Stored items
◆ ◆ ◆ ◆ ◆ ◆ ◆

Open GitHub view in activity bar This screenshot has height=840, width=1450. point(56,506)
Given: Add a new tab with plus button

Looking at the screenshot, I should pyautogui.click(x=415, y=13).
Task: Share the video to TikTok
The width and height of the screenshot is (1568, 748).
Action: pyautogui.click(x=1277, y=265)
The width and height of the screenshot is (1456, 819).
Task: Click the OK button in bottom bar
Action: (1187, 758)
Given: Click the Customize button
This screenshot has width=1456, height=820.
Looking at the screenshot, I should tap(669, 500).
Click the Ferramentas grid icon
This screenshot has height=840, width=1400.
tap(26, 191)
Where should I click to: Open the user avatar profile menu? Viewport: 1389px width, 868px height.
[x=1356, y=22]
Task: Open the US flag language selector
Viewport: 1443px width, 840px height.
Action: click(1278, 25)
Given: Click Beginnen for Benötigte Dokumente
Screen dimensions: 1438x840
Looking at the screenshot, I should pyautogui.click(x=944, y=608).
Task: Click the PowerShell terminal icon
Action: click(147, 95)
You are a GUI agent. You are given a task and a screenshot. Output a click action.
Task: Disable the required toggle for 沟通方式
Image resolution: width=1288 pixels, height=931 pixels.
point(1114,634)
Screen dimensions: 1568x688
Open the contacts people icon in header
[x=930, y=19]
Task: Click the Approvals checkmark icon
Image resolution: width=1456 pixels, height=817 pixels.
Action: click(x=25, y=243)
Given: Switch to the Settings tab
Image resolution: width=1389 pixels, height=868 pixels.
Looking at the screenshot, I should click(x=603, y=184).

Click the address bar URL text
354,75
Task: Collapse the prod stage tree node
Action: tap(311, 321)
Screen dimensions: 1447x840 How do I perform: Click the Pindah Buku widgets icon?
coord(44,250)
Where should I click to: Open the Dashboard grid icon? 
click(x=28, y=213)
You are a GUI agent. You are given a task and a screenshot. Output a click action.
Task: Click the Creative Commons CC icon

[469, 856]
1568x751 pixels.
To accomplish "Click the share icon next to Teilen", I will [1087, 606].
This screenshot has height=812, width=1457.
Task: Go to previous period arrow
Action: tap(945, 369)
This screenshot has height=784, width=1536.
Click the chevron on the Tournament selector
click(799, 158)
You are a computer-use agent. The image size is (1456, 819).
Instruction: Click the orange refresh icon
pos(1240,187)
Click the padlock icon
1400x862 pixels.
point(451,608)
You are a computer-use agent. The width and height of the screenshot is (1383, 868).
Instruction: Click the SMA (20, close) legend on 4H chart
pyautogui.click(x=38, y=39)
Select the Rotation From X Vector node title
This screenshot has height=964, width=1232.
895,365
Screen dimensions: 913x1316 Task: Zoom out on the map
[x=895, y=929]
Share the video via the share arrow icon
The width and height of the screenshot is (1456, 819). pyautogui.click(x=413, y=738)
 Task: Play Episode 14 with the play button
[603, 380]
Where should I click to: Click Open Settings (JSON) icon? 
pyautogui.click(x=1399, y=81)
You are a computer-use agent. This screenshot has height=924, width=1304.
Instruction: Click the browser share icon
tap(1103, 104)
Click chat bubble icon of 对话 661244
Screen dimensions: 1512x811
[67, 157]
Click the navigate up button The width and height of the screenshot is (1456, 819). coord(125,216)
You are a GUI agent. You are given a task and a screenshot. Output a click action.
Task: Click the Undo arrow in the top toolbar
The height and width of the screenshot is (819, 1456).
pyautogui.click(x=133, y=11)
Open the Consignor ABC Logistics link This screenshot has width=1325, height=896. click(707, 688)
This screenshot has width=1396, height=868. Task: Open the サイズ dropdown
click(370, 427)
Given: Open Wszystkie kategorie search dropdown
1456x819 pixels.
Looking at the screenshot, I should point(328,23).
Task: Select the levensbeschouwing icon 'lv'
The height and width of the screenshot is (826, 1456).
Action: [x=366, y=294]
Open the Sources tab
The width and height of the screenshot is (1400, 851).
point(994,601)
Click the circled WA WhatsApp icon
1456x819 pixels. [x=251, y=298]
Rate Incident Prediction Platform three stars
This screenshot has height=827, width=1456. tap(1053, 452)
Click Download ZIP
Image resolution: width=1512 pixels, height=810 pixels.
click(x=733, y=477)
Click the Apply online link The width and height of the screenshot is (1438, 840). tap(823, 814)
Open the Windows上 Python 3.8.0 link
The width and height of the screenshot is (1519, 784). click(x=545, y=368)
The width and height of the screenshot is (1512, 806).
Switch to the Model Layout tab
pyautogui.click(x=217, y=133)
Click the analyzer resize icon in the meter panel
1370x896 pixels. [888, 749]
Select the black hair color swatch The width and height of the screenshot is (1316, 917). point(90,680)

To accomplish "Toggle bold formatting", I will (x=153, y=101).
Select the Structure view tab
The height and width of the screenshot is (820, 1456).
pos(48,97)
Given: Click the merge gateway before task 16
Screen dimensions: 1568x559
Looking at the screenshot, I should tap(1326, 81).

◆ ◆ ◆ ◆ ◆ ◆ ◆

Task details | Transcribe the full set of records without altering a single character.

Answer for the task |
Open GitHub view in activity bar This screenshot has height=840, width=1450. point(56,506)
Given: Add a new tab with plus button

Looking at the screenshot, I should pyautogui.click(x=415, y=13).
Task: Share the video to TikTok
The width and height of the screenshot is (1568, 748).
Action: pyautogui.click(x=1277, y=265)
The width and height of the screenshot is (1456, 819).
Task: Click the OK button in bottom bar
Action: (1187, 758)
Given: Click the Customize button
This screenshot has width=1456, height=820.
Looking at the screenshot, I should tap(669, 500).
Click the Ferramentas grid icon
This screenshot has height=840, width=1400.
tap(26, 191)
Where should I click to: Open the user avatar profile menu? Viewport: 1389px width, 868px height.
[x=1356, y=22]
Task: Open the US flag language selector
Viewport: 1443px width, 840px height.
Action: click(1278, 25)
Given: Click Beginnen for Benötigte Dokumente
Screen dimensions: 1438x840
Looking at the screenshot, I should pyautogui.click(x=944, y=608).
Task: Click the PowerShell terminal icon
Action: click(147, 95)
You are a GUI agent. You are given a task and a screenshot. Output a click action.
Task: Disable the required toggle for 沟通方式
Image resolution: width=1288 pixels, height=931 pixels.
point(1114,634)
Screen dimensions: 1568x688
Open the contacts people icon in header
[x=930, y=19]
Task: Click the Approvals checkmark icon
Image resolution: width=1456 pixels, height=817 pixels.
Action: click(x=25, y=243)
Given: Switch to the Settings tab
Image resolution: width=1389 pixels, height=868 pixels.
Looking at the screenshot, I should click(x=603, y=184).

Click the address bar URL text
354,75
Task: Collapse the prod stage tree node
Action: tap(311, 321)
Screen dimensions: 1447x840 How do I perform: Click the Pindah Buku widgets icon?
coord(44,250)
Where should I click to: Open the Dashboard grid icon? 
click(x=28, y=213)
You are a GUI agent. You are given a task and a screenshot. Output a click action.
Task: Click the Creative Commons CC icon

[469, 856]
1568x751 pixels.
To accomplish "Click the share icon next to Teilen", I will [1087, 606].
This screenshot has height=812, width=1457.
Task: Go to previous period arrow
Action: tap(945, 369)
This screenshot has height=784, width=1536.
Click the chevron on the Tournament selector
click(799, 158)
You are a computer-use agent. The image size is (1456, 819).
Instruction: Click the orange refresh icon
pos(1240,187)
Click the padlock icon
1400x862 pixels.
point(451,608)
You are a computer-use agent. The width and height of the screenshot is (1383, 868).
Instruction: Click the SMA (20, close) legend on 4H chart
pyautogui.click(x=38, y=39)
Select the Rotation From X Vector node title
This screenshot has height=964, width=1232.
895,365
Screen dimensions: 913x1316 Task: Zoom out on the map
[x=895, y=929]
Share the video via the share arrow icon
The width and height of the screenshot is (1456, 819). pyautogui.click(x=413, y=738)
 Task: Play Episode 14 with the play button
[603, 380]
Where should I click to: Click Open Settings (JSON) icon? 
pyautogui.click(x=1399, y=81)
You are a computer-use agent. This screenshot has height=924, width=1304.
Instruction: Click the browser share icon
tap(1103, 104)
Click chat bubble icon of 对话 661244
Screen dimensions: 1512x811
[67, 157]
Click the navigate up button The width and height of the screenshot is (1456, 819). coord(125,216)
You are a GUI agent. You are given a task and a screenshot. Output a click action.
Task: Click the Undo arrow in the top toolbar
The height and width of the screenshot is (819, 1456).
pyautogui.click(x=133, y=11)
Open the Consignor ABC Logistics link This screenshot has width=1325, height=896. click(707, 688)
This screenshot has width=1396, height=868. Task: Open the サイズ dropdown
click(370, 427)
Given: Open Wszystkie kategorie search dropdown
1456x819 pixels.
Looking at the screenshot, I should point(328,23).
Task: Select the levensbeschouwing icon 'lv'
The height and width of the screenshot is (826, 1456).
Action: [x=366, y=294]
Open the Sources tab
The width and height of the screenshot is (1400, 851).
point(994,601)
Click the circled WA WhatsApp icon
1456x819 pixels. [x=251, y=298]
Rate Incident Prediction Platform three stars
This screenshot has height=827, width=1456. tap(1053, 452)
Click Download ZIP
Image resolution: width=1512 pixels, height=810 pixels.
click(x=733, y=477)
Click the Apply online link The width and height of the screenshot is (1438, 840). tap(823, 814)
Open the Windows上 Python 3.8.0 link
The width and height of the screenshot is (1519, 784). click(x=545, y=368)
The width and height of the screenshot is (1512, 806).
Switch to the Model Layout tab
pyautogui.click(x=217, y=133)
Click the analyzer resize icon in the meter panel
1370x896 pixels. [888, 749]
Select the black hair color swatch The width and height of the screenshot is (1316, 917). point(90,680)

To accomplish "Toggle bold formatting", I will (x=153, y=101).
Select the Structure view tab
The height and width of the screenshot is (820, 1456).
pos(48,97)
Given: Click the merge gateway before task 16
Screen dimensions: 1568x559
Looking at the screenshot, I should tap(1326, 81).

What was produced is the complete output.